# Exercise details
Give the entries back exactly as they stand, but without pictures.

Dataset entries
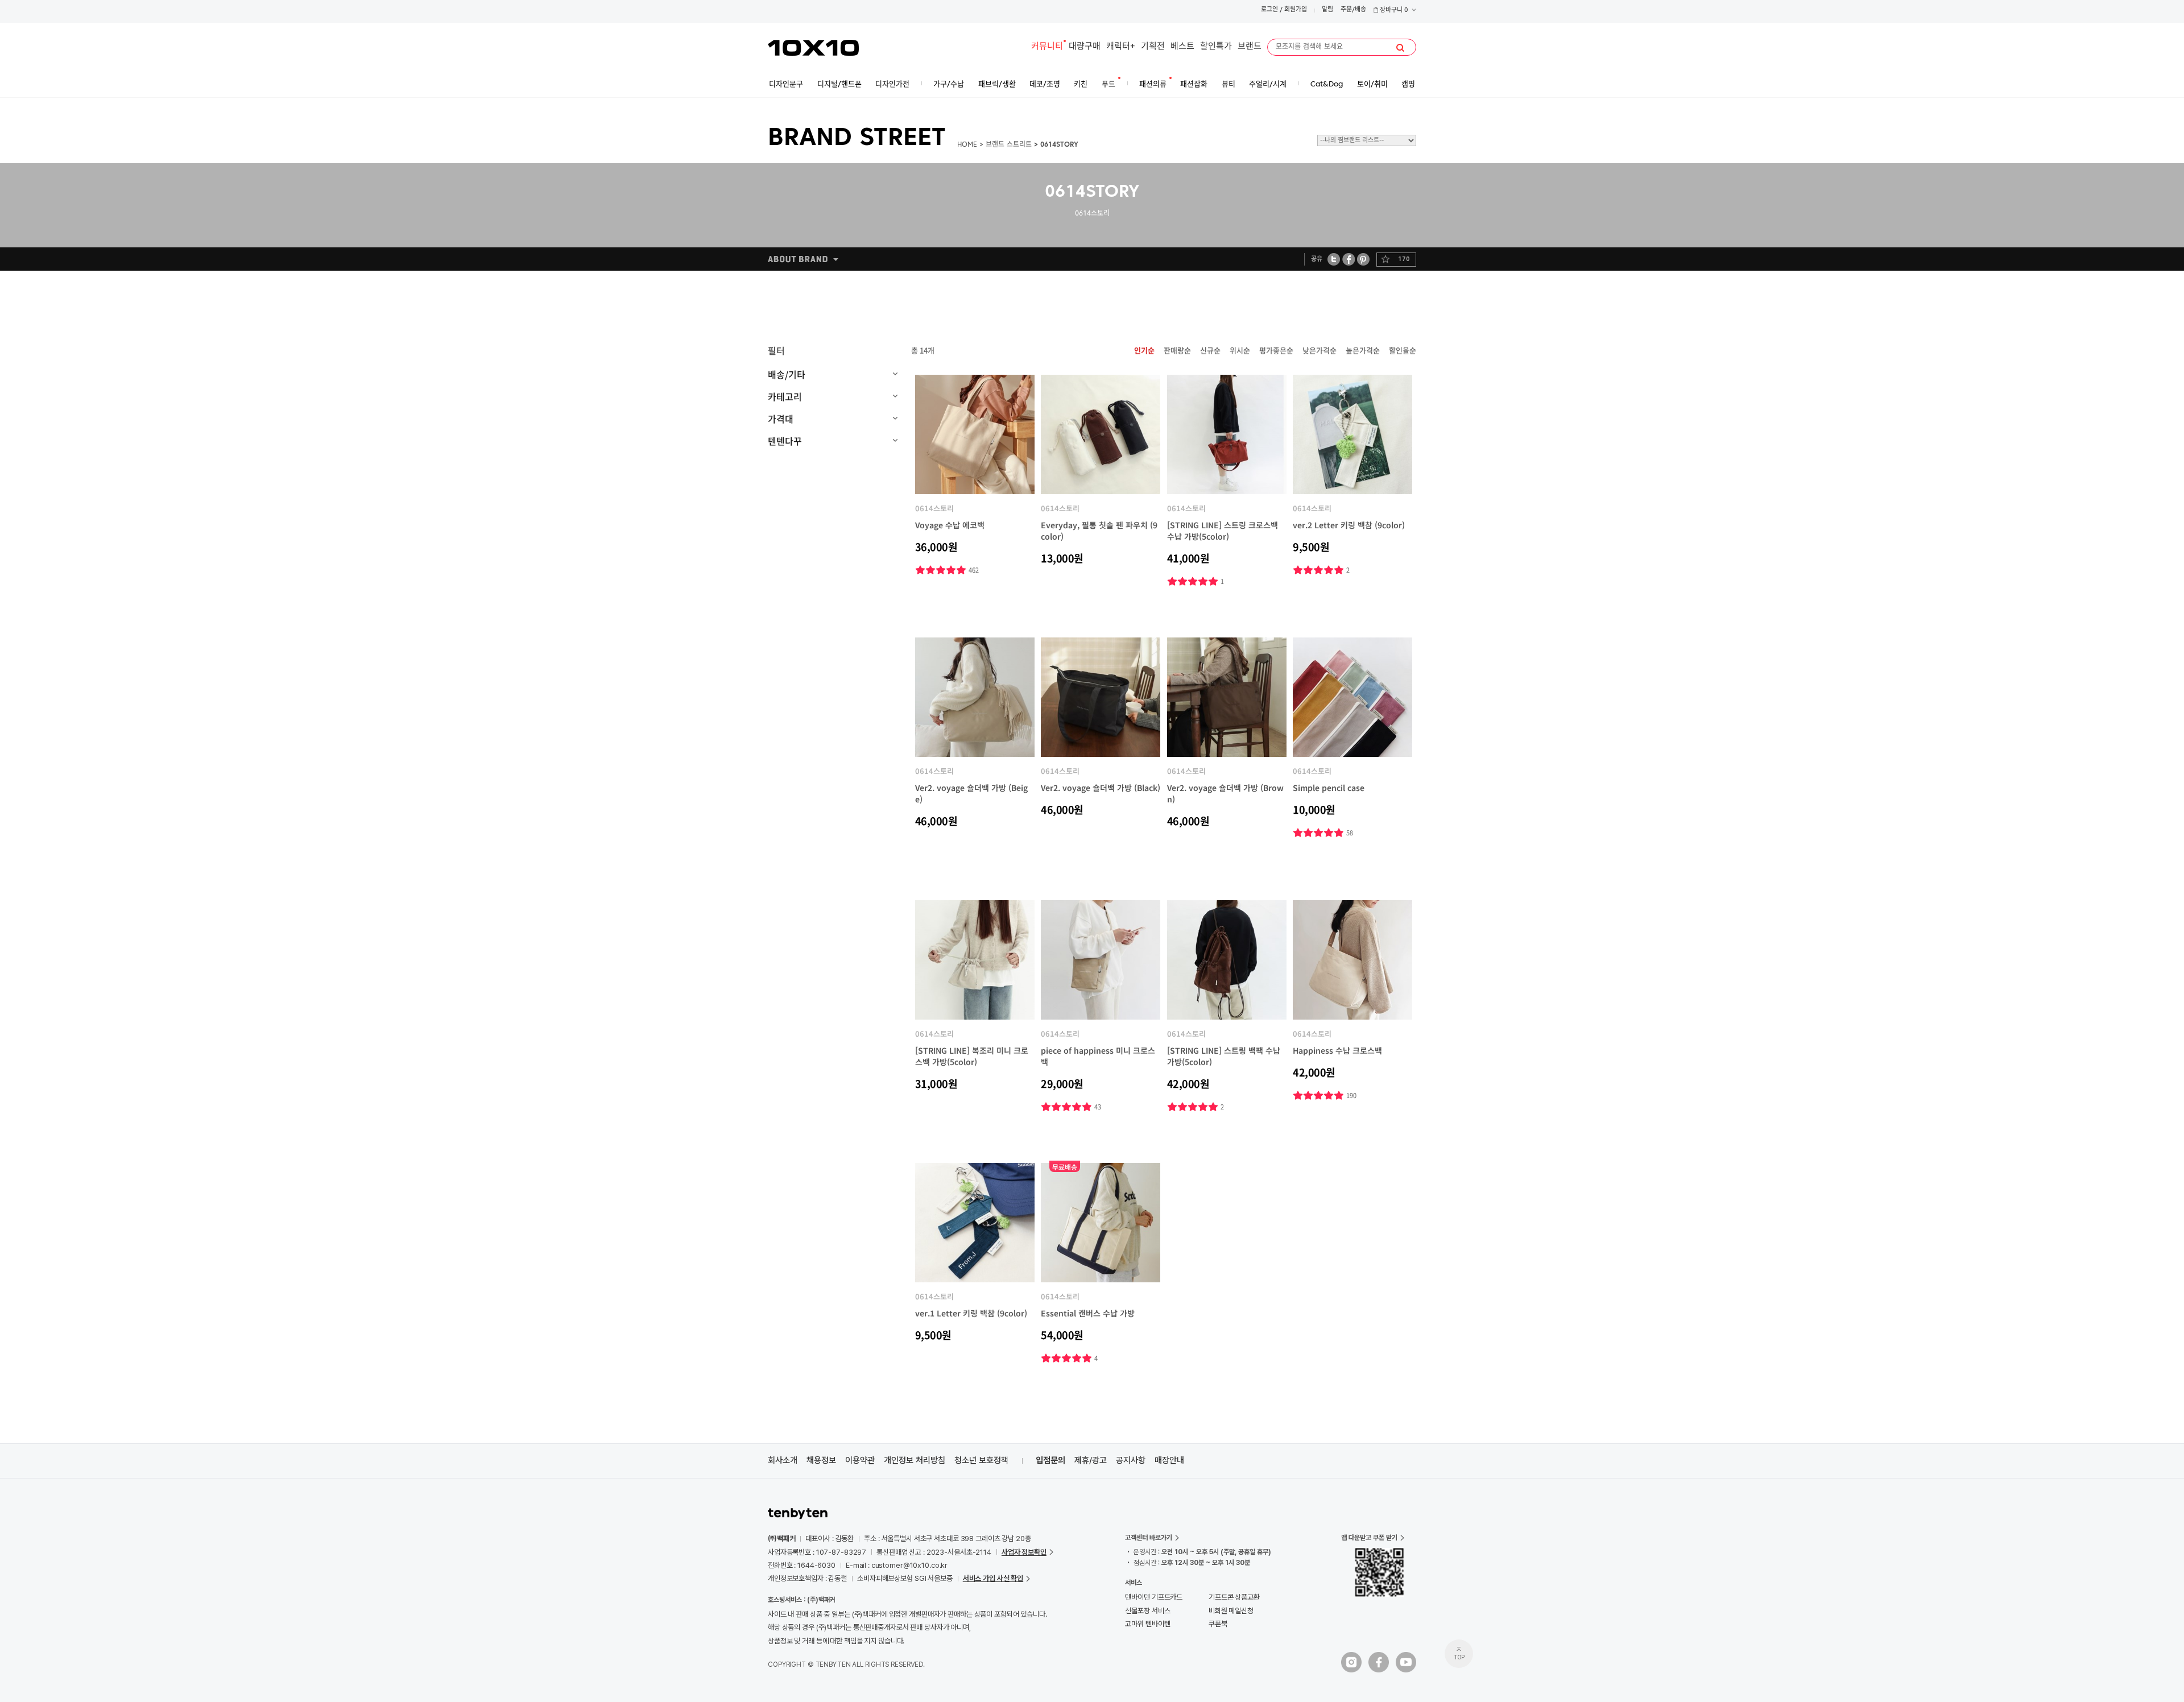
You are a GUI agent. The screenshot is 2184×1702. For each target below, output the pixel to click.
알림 (1327, 10)
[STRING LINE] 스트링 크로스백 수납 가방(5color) (1222, 530)
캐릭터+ (1120, 47)
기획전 (1153, 47)
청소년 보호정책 (981, 1460)
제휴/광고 (1090, 1460)
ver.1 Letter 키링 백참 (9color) (971, 1313)
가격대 (780, 418)
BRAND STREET (857, 138)
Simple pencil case (1328, 787)
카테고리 (785, 396)
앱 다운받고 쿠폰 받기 (1369, 1538)
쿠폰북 (1218, 1624)
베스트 (1182, 47)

# Task answer
You are a GUI agent. The screenshot is 2184×1702. For each target below, output the pixel to click.
알림 (1327, 10)
[STRING LINE] 스트링 크로스백 수납 가방(5color) (1222, 530)
캐릭터+ (1120, 47)
기획전 (1153, 47)
청소년 보호정책 (981, 1460)
제휴/광고 (1090, 1460)
ver.1 Letter 키링 백참 (9color) (971, 1313)
가격대 (780, 418)
BRAND STREET (857, 138)
Simple pencil case (1328, 787)
카테고리 (785, 396)
앱 다운받고 쿠폰 받기 (1369, 1538)
쿠폰북 (1218, 1624)
베스트 (1182, 47)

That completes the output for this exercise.